Kingston directs our attention to an American misunderstanding of art, another kind of violence. In the poem “Concourse A Exhibit,” an airport art exhibiting Denver was screened and critiqued as “inappropriate” because some of the artists’ works had images of skeletons; however, the poem suggests looking at art for art’s sake is what is important. Travelers are aware of what could happen on a plane and don’t have to be protected from a painting’s “eye socket of the skeleton staring back / as [they] clutch [their] boarding pass and identification in one hand, / [their]carry-on in the other”; or from the image of “bones / when the country is in code orange…”
Kingston writes of the world’s inconsistencies and tragedies, but also writes as strongly about joy. In “History of My Body” she celebrates:
This body remembers trick-or-treat, its Snickers bars
and bruised apples. This body remembers the way dried leaves
scratch the skin when I somersault into the pile
of tattooed veins—oak, elm, maple—then wrap myself
in a sarong of silver water. Inside this body, flies buzz,
this body with cake on its tongue.
In the final poem of Shaking the Kaleidoscope, “When Anna Meets for Lunch,” she intimates to a friend: “We are pearls born in the clam’s lust for sand. We are / coal before the diamond. What can pressure make of us now / taking us by the hand into the kaleidoscope of dark?”
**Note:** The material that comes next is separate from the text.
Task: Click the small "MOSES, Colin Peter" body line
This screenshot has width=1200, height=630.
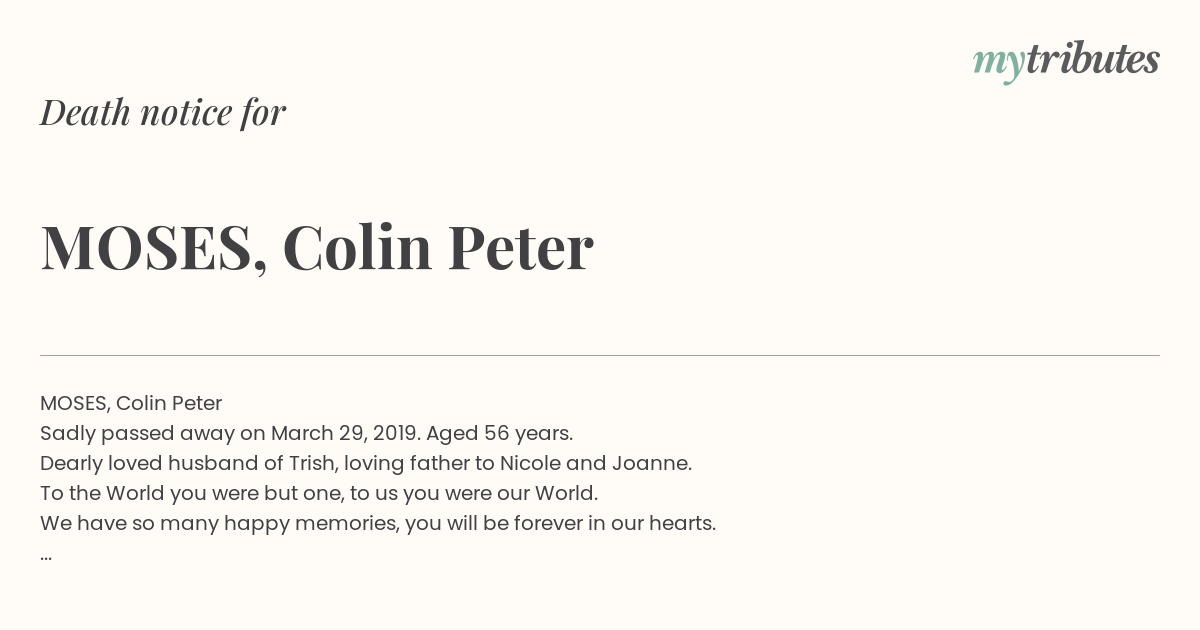Action: point(131,403)
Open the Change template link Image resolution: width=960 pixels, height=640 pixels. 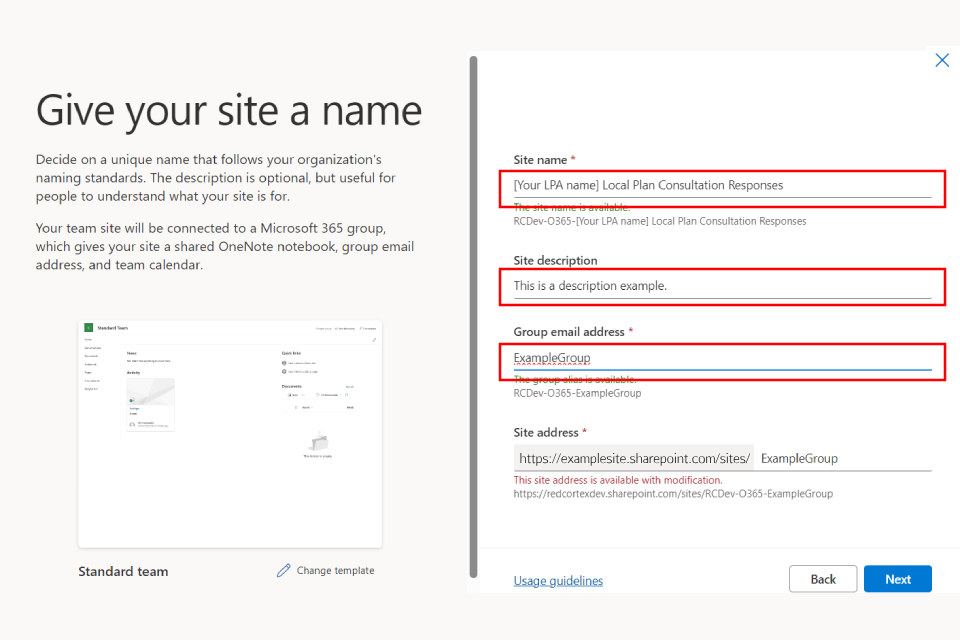(x=335, y=571)
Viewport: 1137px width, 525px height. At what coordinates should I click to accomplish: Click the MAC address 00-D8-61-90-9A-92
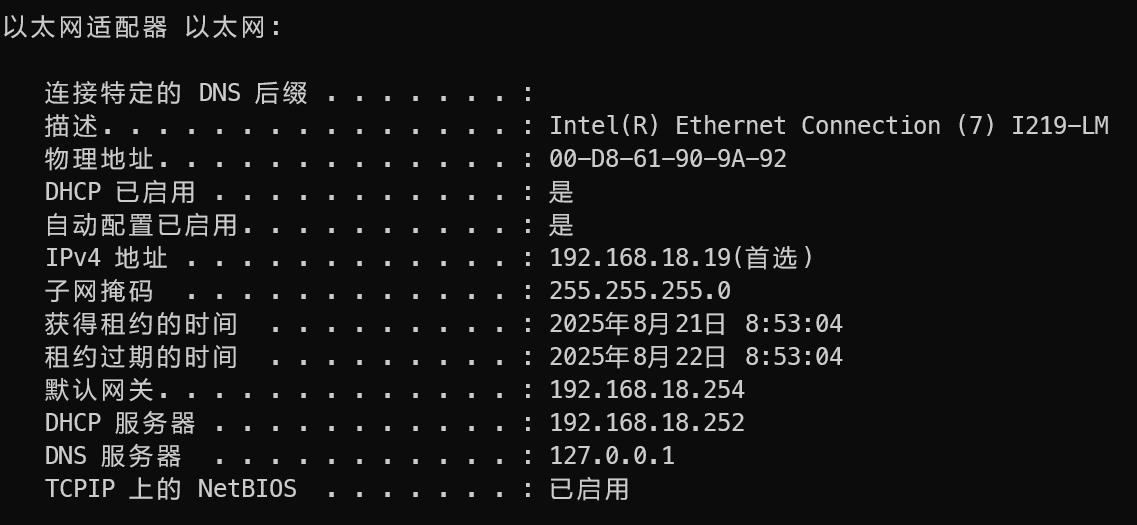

Kingston’s poems embody duende, a term invented by Lorca who believed all good art must have it, saying: “The duende, then, is a power, not a work. It is a struggle, not a thought. I have heard an old maestro of the guitar say, ‘The duende is not in the throat; the duende climbs inside you, from the inside of the feet.’” Christopher Maurer, editor of In Duende, says, “The duende seizes not only the performer but also the audience
, creating conditions where art can be understood spontaneously with little, if any, conscious effort.” This is what Kate Kingston’s poetry does. With a forthright and fresh voice, dazzling imagery, and a conscience, it calls us home.